In the process of resorption, the osteoclasts secrete protons between themselves and the bone mineral. To prevent intracellular alkalinity, the osteoclasts must excrete the bicarbonate generated for every hydrogen ion secreted. In metabolic alkalosis, the increased concentration of the bicarbonate in the extracellular fluid may suppress the osteoclastic hydrogen ion secretion. (Bushinsky 1996)
If the osteoclastic activity is inhibited by calcitonin, the influx and efflux of calcium are still, although in lesser extent, correlated with the concentration of bicarbonate. This indicates that the alterations in the bicarbonate concentration have also a non-osteoclast-mediated effect on the bone.
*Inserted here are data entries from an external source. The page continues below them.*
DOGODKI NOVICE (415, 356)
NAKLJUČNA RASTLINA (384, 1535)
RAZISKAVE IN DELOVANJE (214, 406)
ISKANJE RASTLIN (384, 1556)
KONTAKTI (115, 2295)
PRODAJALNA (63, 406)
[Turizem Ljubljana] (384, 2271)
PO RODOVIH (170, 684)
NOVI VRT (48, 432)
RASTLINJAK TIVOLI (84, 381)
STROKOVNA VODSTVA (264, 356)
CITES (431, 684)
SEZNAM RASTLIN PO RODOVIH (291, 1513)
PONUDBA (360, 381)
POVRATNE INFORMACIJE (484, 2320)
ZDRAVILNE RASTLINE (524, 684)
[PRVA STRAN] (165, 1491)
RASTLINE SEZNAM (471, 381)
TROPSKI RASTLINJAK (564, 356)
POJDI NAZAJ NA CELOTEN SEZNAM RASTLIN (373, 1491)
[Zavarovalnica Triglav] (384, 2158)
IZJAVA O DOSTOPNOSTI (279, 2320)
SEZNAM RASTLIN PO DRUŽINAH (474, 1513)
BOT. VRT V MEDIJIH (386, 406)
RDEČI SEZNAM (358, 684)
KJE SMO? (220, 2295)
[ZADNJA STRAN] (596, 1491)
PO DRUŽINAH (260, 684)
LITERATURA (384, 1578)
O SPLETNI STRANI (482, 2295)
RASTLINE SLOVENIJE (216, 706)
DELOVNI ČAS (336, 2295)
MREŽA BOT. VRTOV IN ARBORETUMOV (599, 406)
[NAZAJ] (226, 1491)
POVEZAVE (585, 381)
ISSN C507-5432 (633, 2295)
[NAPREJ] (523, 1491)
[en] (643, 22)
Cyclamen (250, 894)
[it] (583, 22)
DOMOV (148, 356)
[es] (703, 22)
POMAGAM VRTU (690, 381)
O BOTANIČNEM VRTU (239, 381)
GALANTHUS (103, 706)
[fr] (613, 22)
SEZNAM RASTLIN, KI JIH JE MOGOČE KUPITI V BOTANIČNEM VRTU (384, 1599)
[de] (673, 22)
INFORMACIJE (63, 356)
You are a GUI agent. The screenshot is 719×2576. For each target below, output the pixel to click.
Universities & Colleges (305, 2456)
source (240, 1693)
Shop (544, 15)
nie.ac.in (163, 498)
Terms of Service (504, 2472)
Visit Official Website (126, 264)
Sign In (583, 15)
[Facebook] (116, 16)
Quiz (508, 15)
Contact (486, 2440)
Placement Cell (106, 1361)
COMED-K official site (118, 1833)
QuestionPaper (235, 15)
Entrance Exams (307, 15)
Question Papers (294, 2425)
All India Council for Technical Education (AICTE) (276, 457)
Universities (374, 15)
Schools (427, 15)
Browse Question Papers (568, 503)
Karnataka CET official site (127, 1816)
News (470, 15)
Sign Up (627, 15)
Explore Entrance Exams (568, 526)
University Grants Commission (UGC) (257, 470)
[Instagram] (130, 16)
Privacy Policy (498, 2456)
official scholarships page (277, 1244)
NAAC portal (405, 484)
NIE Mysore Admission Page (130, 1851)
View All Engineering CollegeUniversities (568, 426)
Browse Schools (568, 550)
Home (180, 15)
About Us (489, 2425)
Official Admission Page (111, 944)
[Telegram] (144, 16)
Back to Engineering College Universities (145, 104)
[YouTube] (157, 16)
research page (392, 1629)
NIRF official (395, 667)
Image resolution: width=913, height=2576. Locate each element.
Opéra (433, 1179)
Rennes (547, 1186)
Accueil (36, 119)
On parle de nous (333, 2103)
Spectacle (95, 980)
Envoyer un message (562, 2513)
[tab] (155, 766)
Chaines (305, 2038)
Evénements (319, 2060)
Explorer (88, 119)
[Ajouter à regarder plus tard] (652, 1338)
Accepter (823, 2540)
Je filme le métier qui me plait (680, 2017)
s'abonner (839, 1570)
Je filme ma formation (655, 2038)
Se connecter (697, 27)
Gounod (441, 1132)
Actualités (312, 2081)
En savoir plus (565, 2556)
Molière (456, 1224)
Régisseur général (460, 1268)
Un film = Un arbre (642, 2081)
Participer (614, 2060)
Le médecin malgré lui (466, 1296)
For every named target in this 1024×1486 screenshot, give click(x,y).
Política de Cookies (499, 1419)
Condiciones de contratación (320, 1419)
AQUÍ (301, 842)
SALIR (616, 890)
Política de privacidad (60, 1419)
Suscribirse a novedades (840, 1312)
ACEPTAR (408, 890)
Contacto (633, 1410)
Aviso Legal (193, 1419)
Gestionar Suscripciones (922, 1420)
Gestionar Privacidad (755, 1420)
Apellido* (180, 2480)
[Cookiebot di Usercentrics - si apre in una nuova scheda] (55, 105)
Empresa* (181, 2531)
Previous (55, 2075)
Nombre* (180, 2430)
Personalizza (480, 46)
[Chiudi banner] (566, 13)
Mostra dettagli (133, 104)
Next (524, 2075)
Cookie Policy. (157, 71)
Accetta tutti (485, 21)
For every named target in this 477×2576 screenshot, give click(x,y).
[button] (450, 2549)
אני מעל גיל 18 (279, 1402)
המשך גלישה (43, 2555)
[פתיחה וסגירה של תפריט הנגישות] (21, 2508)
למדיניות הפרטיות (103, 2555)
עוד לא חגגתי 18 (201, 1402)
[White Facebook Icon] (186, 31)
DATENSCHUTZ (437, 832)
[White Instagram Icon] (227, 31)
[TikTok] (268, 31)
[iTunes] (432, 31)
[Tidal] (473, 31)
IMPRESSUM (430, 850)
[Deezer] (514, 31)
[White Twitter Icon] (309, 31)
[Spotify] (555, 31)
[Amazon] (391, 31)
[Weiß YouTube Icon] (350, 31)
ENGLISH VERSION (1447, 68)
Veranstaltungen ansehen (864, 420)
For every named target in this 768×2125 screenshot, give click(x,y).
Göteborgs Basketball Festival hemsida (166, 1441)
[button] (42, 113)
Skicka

It remains unknown whether metabolic alkalosis also affects the physicochemical mineral dissolution in addition to its effects on the cell-mediated calcium flux. (Bushinsky 1996)
Data relating to the alkali loads and the respiratory changes are scarce (Green and Kleeman 1991). No reports concerning respiratory alkalosis and the bone seem to have been published.